In this review, we summarized recent advances in developing and applying CRISPR-Cas systems for CO₂-metabolizing chassis. CRISPR-Cas-based genome editing and CRISPRi, have been reported in these microbes, and the methods have been advancing biorefinery and bioproduction with CO₂ as the carbon source, exhibiting great potential in alleviating CO₂ emissions and in reducing atmospheric CO₂ levels. However, more efforts are imperative to awake the full power of CRISPR-Cas systems in these CO₂-metabolizing chassis. CRISPRa, base editing, prime editing, and transposon-mediated integration may offer encouraging future directions in developing novel CRISPR-Cas systems for CO₂-metabolizing microorganisms. Moreover, discoveries of new CRISPR-Cas systems with special properties (e.g., a thermostable Cas9) are needed to engineer CO₂-metabolizing microorganisms, such as thermophilic strains Thermoanaerobacter kivui and Methanothermobacter thermautotrophicus (Moon et al., 2019; Fink et al., 2021).
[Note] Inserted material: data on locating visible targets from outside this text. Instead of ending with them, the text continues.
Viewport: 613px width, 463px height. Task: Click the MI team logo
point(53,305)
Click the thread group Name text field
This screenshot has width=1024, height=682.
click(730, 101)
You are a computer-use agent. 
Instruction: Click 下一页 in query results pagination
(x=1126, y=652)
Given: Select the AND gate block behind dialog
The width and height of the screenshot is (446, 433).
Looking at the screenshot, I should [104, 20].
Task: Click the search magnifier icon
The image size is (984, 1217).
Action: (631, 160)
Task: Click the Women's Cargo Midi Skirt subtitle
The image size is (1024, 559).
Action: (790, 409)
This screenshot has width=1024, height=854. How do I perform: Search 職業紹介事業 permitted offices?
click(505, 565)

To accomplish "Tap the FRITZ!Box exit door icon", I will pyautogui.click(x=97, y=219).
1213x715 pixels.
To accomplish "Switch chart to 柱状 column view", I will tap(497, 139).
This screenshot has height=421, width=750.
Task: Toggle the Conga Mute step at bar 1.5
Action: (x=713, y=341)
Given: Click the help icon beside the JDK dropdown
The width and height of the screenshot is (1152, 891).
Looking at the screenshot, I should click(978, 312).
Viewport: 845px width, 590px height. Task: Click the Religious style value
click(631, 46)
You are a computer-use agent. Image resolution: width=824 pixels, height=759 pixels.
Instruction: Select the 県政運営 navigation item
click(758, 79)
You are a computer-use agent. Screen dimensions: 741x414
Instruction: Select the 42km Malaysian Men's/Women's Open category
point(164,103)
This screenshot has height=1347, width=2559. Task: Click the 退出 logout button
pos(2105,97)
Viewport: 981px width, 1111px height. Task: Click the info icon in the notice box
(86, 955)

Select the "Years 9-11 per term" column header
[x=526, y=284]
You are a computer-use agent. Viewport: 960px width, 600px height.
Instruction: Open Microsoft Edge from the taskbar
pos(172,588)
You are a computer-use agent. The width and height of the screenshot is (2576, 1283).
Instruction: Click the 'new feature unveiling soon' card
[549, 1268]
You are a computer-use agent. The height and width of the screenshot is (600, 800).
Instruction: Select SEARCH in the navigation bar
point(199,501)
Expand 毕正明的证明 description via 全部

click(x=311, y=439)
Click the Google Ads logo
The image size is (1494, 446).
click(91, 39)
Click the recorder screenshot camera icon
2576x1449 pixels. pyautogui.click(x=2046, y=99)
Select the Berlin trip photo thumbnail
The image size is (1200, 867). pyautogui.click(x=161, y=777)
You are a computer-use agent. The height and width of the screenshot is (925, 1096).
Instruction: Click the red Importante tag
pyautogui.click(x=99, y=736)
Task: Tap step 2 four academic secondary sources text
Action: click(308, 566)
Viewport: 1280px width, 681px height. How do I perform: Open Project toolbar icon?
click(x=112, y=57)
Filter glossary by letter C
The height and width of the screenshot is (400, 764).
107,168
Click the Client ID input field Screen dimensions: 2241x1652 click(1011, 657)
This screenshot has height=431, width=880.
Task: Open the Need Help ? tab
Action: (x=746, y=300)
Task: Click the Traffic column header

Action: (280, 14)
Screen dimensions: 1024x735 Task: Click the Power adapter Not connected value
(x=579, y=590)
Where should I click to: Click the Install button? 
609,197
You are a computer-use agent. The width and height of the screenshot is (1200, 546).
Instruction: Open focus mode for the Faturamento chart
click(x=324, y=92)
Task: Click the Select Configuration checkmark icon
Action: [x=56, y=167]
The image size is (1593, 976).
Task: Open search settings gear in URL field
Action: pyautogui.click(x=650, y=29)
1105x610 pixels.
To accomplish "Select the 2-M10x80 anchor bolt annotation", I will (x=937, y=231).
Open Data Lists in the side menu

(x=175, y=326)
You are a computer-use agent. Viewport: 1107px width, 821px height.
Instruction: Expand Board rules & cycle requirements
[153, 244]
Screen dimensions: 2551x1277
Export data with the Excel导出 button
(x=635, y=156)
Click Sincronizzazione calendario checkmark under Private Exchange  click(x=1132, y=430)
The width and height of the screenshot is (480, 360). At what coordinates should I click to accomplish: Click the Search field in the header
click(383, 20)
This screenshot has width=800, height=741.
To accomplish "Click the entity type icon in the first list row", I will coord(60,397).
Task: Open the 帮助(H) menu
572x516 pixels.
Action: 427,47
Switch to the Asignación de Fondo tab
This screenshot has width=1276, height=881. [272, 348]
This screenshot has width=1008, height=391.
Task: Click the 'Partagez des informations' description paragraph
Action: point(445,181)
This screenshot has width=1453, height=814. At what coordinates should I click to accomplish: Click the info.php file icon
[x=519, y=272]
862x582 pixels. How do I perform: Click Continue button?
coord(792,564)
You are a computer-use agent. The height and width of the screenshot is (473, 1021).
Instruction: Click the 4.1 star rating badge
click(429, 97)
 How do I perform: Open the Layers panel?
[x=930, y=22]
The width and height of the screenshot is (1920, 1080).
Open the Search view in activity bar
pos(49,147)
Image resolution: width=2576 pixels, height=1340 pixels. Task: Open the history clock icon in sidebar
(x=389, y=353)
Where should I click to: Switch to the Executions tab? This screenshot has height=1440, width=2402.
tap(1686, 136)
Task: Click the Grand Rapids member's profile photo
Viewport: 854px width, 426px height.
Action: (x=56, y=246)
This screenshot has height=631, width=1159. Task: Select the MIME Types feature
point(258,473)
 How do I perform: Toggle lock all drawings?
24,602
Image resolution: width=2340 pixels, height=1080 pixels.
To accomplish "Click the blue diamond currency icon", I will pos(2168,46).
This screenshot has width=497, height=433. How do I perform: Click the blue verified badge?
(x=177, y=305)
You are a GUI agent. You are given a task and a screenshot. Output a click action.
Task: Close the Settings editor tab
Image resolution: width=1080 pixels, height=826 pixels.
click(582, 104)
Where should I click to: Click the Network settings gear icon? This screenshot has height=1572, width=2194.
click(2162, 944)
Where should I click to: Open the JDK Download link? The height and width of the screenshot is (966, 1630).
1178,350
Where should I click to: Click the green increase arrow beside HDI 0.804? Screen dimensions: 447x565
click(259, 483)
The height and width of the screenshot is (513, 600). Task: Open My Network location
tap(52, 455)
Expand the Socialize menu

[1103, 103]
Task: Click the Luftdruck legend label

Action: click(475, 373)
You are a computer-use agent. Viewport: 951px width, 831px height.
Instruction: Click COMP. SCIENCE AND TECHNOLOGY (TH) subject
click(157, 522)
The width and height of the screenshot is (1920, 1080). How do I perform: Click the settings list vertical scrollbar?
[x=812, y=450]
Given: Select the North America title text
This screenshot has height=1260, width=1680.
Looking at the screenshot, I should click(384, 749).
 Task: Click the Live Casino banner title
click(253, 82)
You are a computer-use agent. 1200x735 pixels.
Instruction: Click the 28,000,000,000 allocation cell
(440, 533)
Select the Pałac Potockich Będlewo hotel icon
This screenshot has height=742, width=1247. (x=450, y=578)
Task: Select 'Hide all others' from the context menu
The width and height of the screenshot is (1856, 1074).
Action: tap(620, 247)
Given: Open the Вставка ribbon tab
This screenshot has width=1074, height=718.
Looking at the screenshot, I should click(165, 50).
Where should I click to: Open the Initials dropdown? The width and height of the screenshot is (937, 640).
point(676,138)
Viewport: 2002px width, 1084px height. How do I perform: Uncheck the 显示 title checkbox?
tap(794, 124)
Besides CO₂, CO, methane, methanol and formate are also important greenhouse gases and C1 compounds that can be obtained from waste gases and products or byproducts of clean energy industries. As such, natural and engineered C1-metabolizing microbes, including but not constrained in the autotrophs discussed here, will also be favorable microbial chassis for sustainable bioproduction. The development of novel synthetic biological tools, such as CRISPR-Cas systems, for C1 metabolizing organisms, will significantly foster innovations in carbon-negative biotechnologies.